The initial response to the outpouring of ‘#MeToo’ around the world has been of outrage at the scale of sexual abuse and violence revealed. The millions of people joining the hashtag tide showed us how little they were heard before. They poured through the floodgate, opening up conversations, naming names, and bolstering the frailty of individual statements with the robustness of a movement.
This virtual class action has brought strength to those whose stories would otherwise have not been told. Sexual violence in private almost always ends up as one person’s word against another, if that word is ever spoken. Even sexual violence in public has been impossible to call out when society does not view rape as a male crime but as a woman’s failing, and views that woman as dispensable.
We are seeing the ugly face of violence brought out into the light: the abuses of power that repress reporting and diminish the facts, and that exclude or crush opposition. These acts of power draw from the same roots, whether they concern the murder of a woman human rights defender standing up against big business interests in the Amazon basin, a young refugee girl forced to have sex for food or supplies, or a small business employee in London forced out of her job for being “difficult,” after reporting the sexual misconduct of her supervisor. In each case, and over and over, these acts of abuse have stemmed from a confidence that there will be no significant reprisal, no law invoked, no calling to account.
But everyone has the right to live their life without the threat of violence. This holds for all people, no matter what their gender, age, race, religion, ethnicity, or caste, and irrespective of their income level, sexual orientation, HIV status, citizenship, where they live, or any other characteristic of their identity.
Violence against women and girls is not inevitable. There are many ways to prevent violence in the first place and to stop cycles of violence repeating.
As a society, we can support the passing and implementation of laws to protect girls and women from child marriage, FGM [female genital mutilation], domestic violence, sexual assault and harassment, and we can agitate for their impact to be properly monitored and evaluated.
The provision of essential services for survivors of violence must be comprehensive, multi-sectoral, non-judgmental, of good quality, and accessible to everyone, with no exceptions. These services are the frontline of response to those whose lives have just been ruptured; they must have the survivor’s dignity and safety as central concerns.
Prevention of violence must begin early. The education system and teachers themselves are at the forefront of children and young people learning to carry forward the principles of equality, respect, and non-violence for future generations. This takes appropriate curricula and role model behaviour.

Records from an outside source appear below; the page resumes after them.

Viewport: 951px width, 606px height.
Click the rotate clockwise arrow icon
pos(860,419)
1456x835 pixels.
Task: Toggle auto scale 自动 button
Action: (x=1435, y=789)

What #MeToo has shown clearly is that everyone has a part to play in changing our society for the better. We must speak out against harassment and violence in our homes, workplaces, in our institutions, social settings and through our media. #MeToo has also shown us that no one is immune. All institutions need to be aware of the potential for violence to occur among their staff. With that knowledge, we must take steps to prevent it, and at the same time be well prepared to respond appropriately.

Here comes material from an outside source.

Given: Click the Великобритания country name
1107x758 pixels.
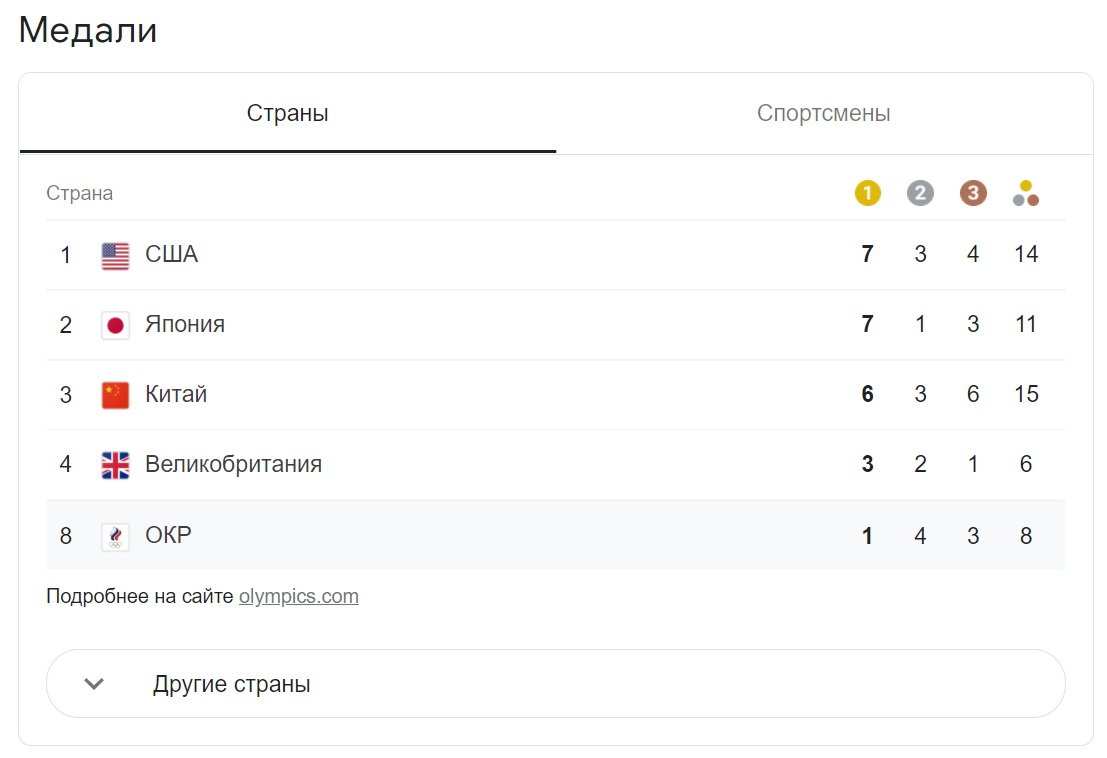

In this broad effort to end violence against women and girls, we see men as playing a vital role in bringing change. Challenging sexism, male dominance, and male privilege as society’s norm starts with modeling positive masculinities. Parents can instill principles of equality, rights, and respect as they raise their sons; and men can call out their peers for the behaviours that are now being understood as the unacceptable tip of the harassment iceberg.
At the heart of today’s theme of ‘leaving no one behind,’ is leaving no one out. This means bringing women and girls as equals into everything that concerns them, and planning solutions to end violence with those who have been previously dismissed, sidelined, or excluded.
As a global community, we can act now to end violence against women and girls, to change institutions and work together to end discrimination, restore human rights and dignity, and leave no one behind.